As U.S. Secretary of State John Kerry said in a speech at Nazarbayev University in Kazakhstan, “What we want to see is a Central Asia that claims its place as an engine of growth at the heart of a modern and dynamic Asia.”
Central Asia is not only blessed with a rich array of natural resources, but also with human resources. Half the population in Kazakhstan is under the age of 30. To deliver on the aspirations of this new generation,” said Secretary Kerry, “we want to help Central Asia build a solid basis for prosperity by integrating it into a global rules-based system. And that’s why we have supported Kazakhstan’s successful effort to join the World Trade Organization, and it’s why we are promoting . . . what we call our New Silk Road Initiative, which will link Central Asia and South Asia in four key areas: energy, trade and transit, customs and border operations, and connecting businesses and people.”
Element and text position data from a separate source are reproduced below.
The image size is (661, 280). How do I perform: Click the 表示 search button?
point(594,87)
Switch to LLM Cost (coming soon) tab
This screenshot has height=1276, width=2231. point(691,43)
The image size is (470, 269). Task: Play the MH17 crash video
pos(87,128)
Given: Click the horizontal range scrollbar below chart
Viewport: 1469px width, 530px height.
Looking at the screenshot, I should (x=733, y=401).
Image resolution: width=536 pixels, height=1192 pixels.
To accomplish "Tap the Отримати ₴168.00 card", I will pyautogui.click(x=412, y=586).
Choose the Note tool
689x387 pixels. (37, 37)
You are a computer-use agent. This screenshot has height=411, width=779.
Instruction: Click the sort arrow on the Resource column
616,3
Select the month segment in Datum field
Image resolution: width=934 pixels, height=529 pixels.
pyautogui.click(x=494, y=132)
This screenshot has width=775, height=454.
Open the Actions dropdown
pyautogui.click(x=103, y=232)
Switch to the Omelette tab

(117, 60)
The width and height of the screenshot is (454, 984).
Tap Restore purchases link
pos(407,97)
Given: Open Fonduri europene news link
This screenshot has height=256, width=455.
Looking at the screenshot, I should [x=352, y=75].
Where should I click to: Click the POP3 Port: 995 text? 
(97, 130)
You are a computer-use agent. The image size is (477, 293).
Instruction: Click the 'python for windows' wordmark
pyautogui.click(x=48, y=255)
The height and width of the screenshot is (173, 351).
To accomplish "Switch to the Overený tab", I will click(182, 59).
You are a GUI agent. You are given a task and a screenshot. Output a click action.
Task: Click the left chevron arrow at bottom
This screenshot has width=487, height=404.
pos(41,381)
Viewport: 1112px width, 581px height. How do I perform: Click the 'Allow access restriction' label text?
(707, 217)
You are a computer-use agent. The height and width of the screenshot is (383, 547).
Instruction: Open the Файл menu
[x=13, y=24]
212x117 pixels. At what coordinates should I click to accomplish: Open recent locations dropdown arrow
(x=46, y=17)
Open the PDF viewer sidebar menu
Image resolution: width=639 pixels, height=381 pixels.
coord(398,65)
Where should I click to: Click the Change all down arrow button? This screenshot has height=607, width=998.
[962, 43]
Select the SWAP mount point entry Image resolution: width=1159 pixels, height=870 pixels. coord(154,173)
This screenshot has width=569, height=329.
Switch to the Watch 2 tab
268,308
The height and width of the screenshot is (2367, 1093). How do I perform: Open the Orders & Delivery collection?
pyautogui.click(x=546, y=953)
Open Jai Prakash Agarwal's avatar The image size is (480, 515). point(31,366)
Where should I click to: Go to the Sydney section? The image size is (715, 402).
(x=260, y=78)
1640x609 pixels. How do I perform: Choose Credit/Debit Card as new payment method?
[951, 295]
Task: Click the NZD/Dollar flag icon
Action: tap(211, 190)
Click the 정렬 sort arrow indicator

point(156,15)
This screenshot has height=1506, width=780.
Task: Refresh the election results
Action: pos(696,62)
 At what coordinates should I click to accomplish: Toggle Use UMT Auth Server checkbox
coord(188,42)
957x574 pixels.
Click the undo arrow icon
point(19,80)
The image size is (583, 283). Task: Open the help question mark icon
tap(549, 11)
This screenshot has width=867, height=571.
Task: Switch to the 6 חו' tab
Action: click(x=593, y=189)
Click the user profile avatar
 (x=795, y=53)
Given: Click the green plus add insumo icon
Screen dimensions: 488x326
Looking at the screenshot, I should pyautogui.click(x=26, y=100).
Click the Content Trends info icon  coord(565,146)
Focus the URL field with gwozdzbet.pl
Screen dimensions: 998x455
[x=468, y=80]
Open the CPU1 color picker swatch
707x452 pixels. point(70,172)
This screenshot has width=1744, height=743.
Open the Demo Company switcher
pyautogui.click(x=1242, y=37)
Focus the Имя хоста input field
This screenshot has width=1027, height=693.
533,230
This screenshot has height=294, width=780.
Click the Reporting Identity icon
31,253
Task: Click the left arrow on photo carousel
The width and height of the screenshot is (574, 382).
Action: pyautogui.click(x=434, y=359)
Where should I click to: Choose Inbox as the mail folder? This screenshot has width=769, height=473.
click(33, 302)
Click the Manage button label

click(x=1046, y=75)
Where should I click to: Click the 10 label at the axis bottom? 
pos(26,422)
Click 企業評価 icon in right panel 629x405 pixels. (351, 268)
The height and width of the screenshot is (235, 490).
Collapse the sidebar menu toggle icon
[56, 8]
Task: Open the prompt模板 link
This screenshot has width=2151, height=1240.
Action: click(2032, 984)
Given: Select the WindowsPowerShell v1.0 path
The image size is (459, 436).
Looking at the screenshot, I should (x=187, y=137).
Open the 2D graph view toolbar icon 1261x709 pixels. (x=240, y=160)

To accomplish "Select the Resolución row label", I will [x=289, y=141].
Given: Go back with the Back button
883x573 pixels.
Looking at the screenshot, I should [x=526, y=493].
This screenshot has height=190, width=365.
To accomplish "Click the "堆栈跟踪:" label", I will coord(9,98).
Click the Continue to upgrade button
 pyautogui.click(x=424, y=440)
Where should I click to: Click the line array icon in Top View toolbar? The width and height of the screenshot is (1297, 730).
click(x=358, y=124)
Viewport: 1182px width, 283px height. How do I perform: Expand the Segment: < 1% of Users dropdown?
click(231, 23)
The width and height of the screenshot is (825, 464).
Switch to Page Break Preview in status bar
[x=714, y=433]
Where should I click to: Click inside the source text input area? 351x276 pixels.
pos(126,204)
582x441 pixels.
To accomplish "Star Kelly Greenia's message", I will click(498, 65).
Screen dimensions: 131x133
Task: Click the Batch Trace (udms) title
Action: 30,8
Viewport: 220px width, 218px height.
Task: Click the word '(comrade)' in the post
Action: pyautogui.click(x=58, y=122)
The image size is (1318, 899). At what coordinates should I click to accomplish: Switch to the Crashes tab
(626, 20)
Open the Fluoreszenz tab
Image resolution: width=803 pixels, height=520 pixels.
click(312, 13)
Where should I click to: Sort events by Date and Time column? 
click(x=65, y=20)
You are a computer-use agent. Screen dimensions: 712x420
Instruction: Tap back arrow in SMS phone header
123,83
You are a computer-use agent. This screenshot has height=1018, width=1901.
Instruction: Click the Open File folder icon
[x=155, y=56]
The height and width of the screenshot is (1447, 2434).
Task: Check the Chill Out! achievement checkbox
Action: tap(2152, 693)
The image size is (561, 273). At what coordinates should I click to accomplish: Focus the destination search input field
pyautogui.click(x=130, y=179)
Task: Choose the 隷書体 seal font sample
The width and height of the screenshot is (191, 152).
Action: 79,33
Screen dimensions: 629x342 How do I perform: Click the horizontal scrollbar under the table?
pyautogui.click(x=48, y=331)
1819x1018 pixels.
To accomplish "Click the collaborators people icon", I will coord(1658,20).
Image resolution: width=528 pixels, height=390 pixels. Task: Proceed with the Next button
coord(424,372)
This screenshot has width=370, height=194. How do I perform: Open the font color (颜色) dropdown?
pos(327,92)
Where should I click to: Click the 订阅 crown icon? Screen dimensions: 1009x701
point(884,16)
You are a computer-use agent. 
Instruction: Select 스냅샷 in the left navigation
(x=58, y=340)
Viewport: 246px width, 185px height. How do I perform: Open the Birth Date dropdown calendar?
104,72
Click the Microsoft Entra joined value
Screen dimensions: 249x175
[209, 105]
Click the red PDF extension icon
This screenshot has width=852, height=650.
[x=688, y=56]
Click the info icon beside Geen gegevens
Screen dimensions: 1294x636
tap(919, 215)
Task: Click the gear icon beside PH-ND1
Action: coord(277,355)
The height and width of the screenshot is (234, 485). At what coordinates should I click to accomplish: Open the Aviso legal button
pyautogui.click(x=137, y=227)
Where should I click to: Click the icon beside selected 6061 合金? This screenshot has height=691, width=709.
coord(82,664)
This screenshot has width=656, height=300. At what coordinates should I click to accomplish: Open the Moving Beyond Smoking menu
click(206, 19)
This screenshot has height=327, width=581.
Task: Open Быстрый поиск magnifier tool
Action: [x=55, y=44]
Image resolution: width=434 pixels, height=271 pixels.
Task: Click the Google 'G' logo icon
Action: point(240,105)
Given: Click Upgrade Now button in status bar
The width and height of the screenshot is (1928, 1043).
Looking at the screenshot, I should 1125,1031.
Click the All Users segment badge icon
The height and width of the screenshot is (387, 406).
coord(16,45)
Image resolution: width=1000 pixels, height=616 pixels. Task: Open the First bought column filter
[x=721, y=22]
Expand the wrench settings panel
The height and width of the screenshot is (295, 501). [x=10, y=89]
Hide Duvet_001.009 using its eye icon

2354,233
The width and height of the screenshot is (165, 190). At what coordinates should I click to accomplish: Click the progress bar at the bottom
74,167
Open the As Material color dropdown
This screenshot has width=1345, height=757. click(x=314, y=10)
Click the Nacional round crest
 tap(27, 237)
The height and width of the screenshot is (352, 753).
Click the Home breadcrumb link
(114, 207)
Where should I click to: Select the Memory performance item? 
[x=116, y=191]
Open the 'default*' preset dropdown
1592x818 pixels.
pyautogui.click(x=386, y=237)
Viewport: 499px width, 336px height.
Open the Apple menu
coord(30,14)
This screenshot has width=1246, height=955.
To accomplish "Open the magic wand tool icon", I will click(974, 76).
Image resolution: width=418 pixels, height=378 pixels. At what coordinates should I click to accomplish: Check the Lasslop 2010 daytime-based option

In order to reap the benefits of economic prosperity, the nations of Central Asia will have to make choices. They will have to decide whether to tolerate corruption or promote rules that unleash opportunity for all; whether to build relatively closed societies where public debate is discouraged and new ideas are shunned or whether to build open societies where innovation is welcome.
The answer to these questions will determine whether this region can attract foreign direct investment. As Secretary Kerry noted, businesses invest where laws protect them and where they are able to get a return on investment.
Secretary Kerry also highlighted opportunities for the region to lead on other global challenges such as climate change and the global effort against violent extremism, saying “We need to come together to build the right kind of future, with gradually increasing prosperity, a firm commitment to environmental health, and a determination to keep people everywhere working together to do it safe and secure.”
“I have every confidence that working together,” said Secretary Kerry, “we will rise to this challenge. And I am promising you today that in that effort, you will have the enduring friendship and support of the United States.”